EXERCISE BRIEF> Your copy starts at the line containing "Click the tooltip's" and ends at the last line below. Copy exactly, without pictures.

RECORDS FOR PROCESSING>

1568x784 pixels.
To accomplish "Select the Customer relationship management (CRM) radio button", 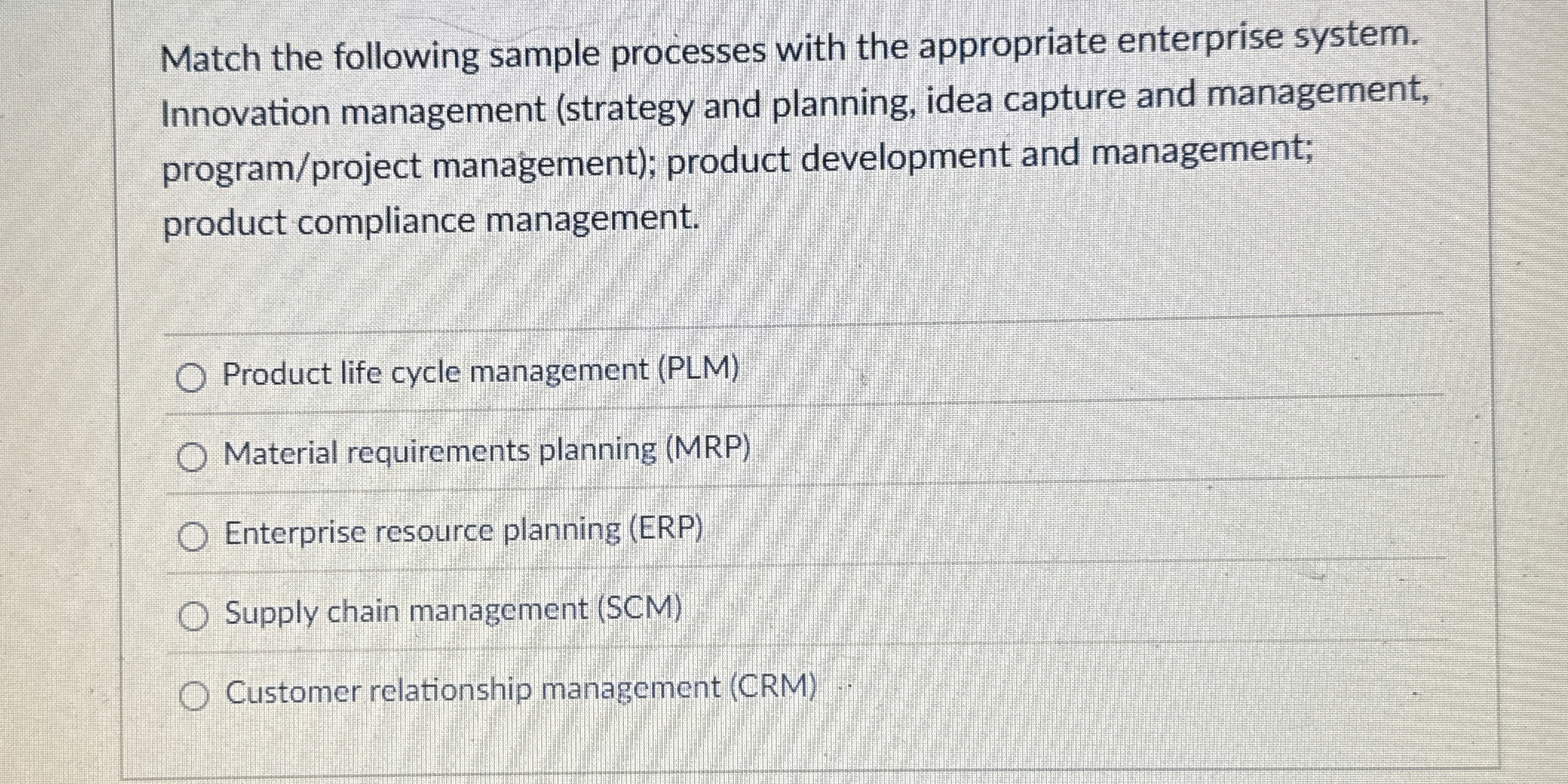I will (195, 696).
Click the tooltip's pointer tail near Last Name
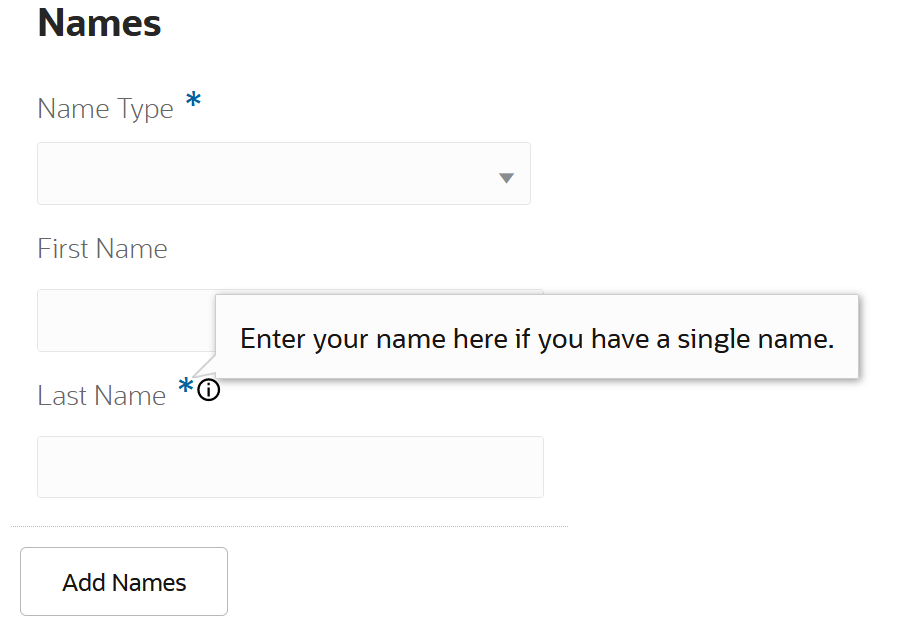 pyautogui.click(x=207, y=366)
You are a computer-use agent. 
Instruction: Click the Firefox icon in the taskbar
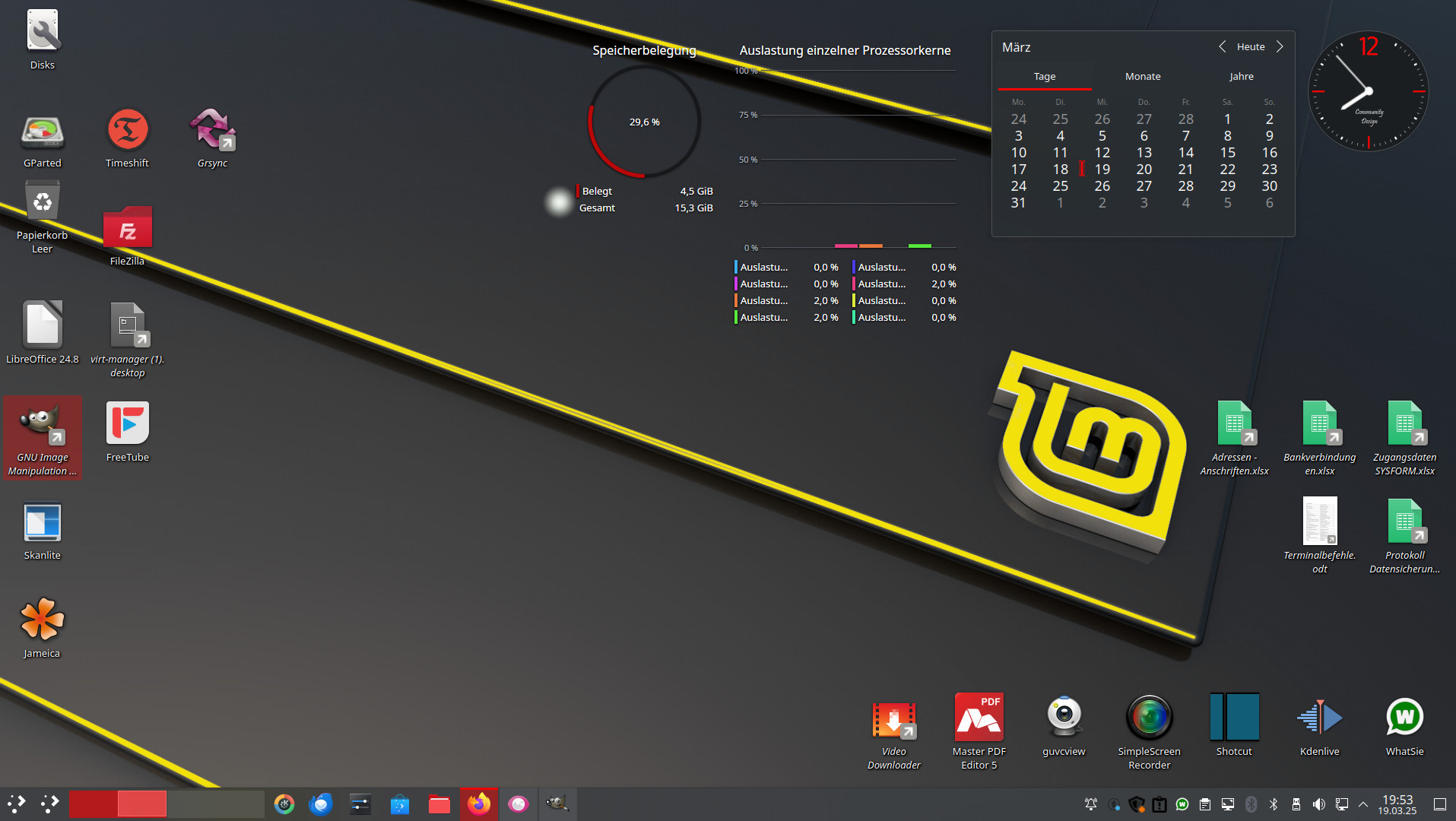(479, 804)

RESULT OF THE TASK>
Click the tooltip's pointer tail near Last Name
 pyautogui.click(x=207, y=366)
You are a computer-use agent. 
Instruction: Click the Firefox icon in the taskbar
(479, 804)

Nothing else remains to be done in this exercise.